Redundant cases and redundant case analysis

Code has redundant case analysis if it has either of these two faults:

1. A clause that is (or can be) completely subsumed by another clause or clauses

2. A case analysis that need not be performed

Fault #1 will always be accompanied by overlapping patterns. Fault #2 is independent of overlapping patterns.
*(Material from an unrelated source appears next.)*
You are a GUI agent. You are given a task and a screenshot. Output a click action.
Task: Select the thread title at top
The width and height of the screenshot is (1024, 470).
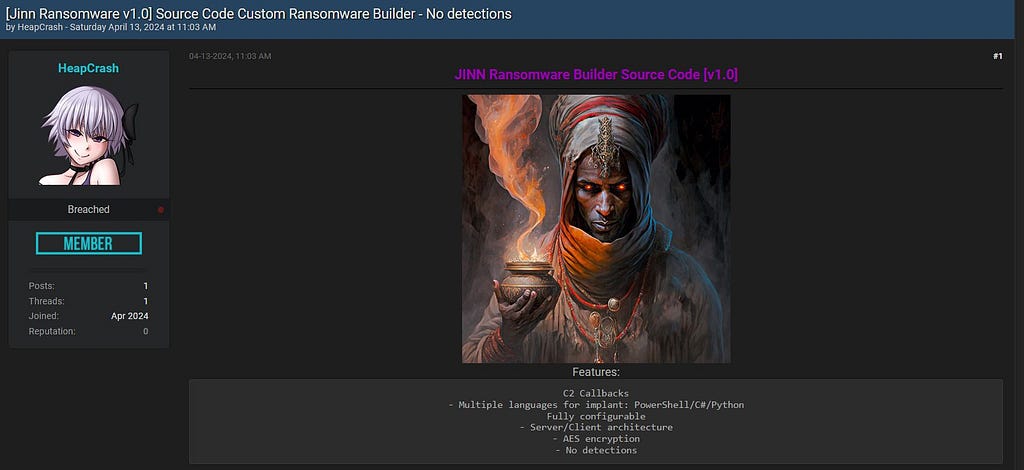click(x=259, y=13)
Here's an example of Fault #1:

``````fun shiftLeft 0 n = n              (* FAULTY *)
| shiftLeft 1 n = 2 * n
| shiftLeft k n = 2 * shiftLeft (k - 1) n``````

The case for `k = 1` can be handled just as well by the general case:

``````fun shiftLeft 0 n = n              (* CORRECTED *)
| shiftLeft k n = 2 * shiftLeft (k - 1) n``````

Here's an example of Fault #2:

``````fun dropFirstInTwo ([],    [])    = raise Empty   (* FAULTY *)
| dropFirstInTwo ([],    y::ys) = ([], ys)
| dropFirstInTwo (x::xs, [])    = (xs, [])
| dropFirstInTwo (x::xs, y::ys) = (xs, y::ys)``````

In the last two clauses, the case analysis on the second half of the pair is not needed:

``````fun dropFirstInTwo ([],    [])    = raise Empty   (* CORRECTED *)
| dropFirstInTwo ([],    y::ys) = ([], ys)
| dropFirstInTwo (x::xs, ys)    = (xs, ys)``````

In the corrected version, the compiler is doing strictly less work: if the first list is nonempty, the second list doesn't need to be scrutinized.